Saturday, 2 October 2010


CHITTAGONG, Oct 01: The other day Satish Chakma was counting the sale proceeds from his vegetables sitting under a tree on the Laksmichhari Road, about 500 yards off the newly built Dhurang Bridge. He looked happy with the money he had earned.
"I have earned a good amount by selling my vegetables," he said with a burning Churut (a local brand of cigarette) in the right hand when asked why he was sitting alone in the evening."
"Our products bring money these days. We could not sell our vegetables so long. People in our locality produced different kinds of kitchen goods mostly for our own consumptions as there is no big market to sell them," he said adding they are producing more now and selling to the buyers from the town area.
Nur Mohammed, a vegetables vendor from Fatikchhari Bibirhat, said supply of greenstuffs is in abundance in the Fatikchhari-Laksmichhari border but they could not come here due to communication problem.
"For the last three months we have been selling goods at Bibirhat near Fatikchari upazila headquarter and also in the town area.
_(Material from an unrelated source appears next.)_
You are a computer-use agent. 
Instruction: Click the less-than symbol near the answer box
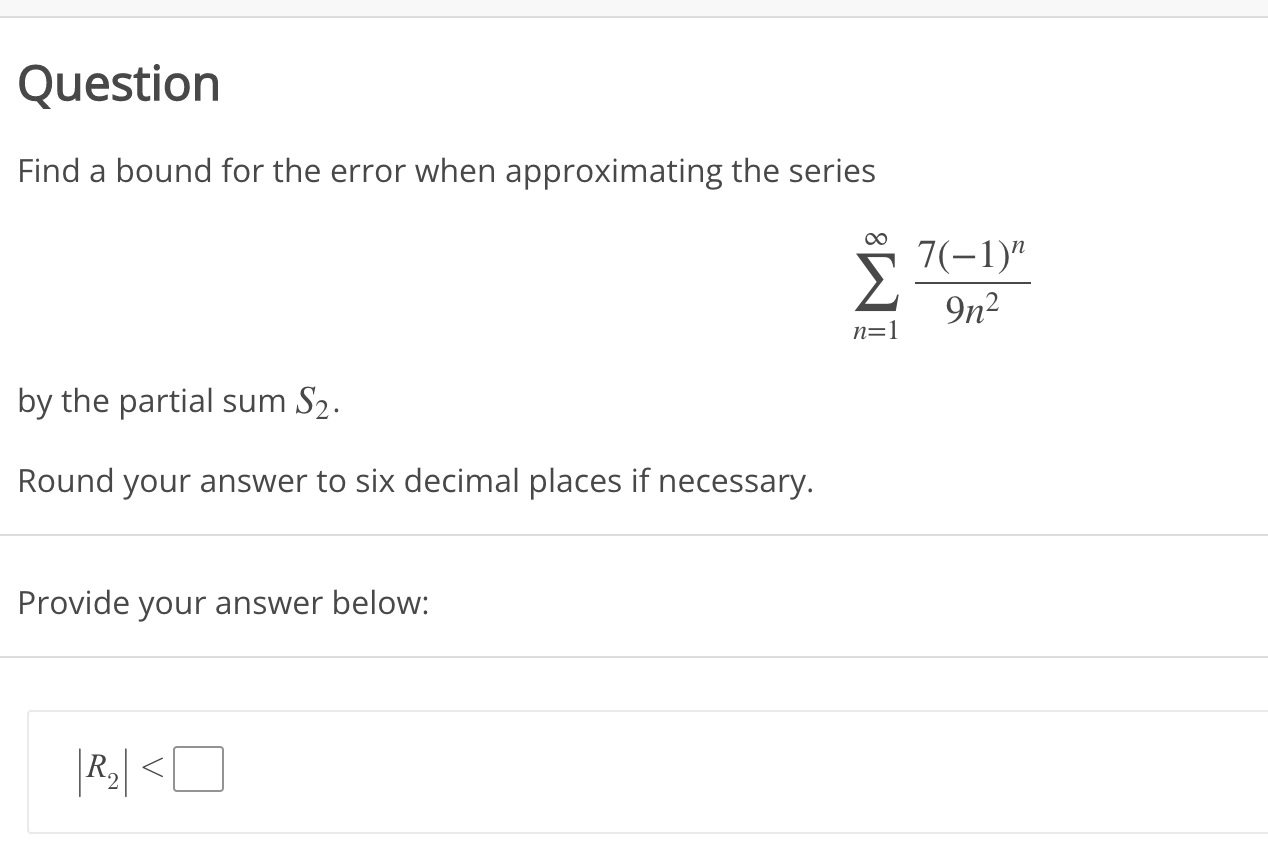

We often cross the Dhurang Bridge to get vegetables in good volume and take them to the city's Bahaddarhat and Reazuddin Bazar by mini trucks," Nur said.
Sawdagars (wholesalers) from the city sometimes visit the greenstuffs-rich area to make sales contract with the farmers directly, he said.
Both Chakma and Nur said the newly built bridge on the Dhurang Khal has paved way for them to earn their livelihood, which was their long cherished desire.
"It was our long dream that one day we could cross the Dhurang canal by motorized vehicles," Nur stated.
For the last three months mini trucks, vans, taxies and even cars have been plying across the bridge to the hill district of Rangamati with people and goods, day in, day out.
Md Selim Chowdhury from Kanchannagar village of Fatikchhari told the FE the bridge has opened up new vistas for booming up rural economy apart from linking the two remote upazilas: Fatikchhari of Chittagong and Laksmichhari of Rangamati.
The 126-metre RCC-bridge on Dhurang Khal was constructed recently at the cost of Tk 38.8 million funded by the local government engineering department (LGED) under LGRD ministry at the initiative of advisor of the former caretaker government M Anwarul Iqbal.
The advantage of the bridge is that the people from both sides of the two districts now feel safe and relieved as the once notorious criminal gangs have fled away from the dense forest because members of the Laksmichhari army camp have beefed up patrol in hunt for them across the bridge by their vehicles.
The camp now is hardly 50 metres off the bridge that has connected Engineer Farhad Chowdhury and Laksmichari Road via Dhurang union council.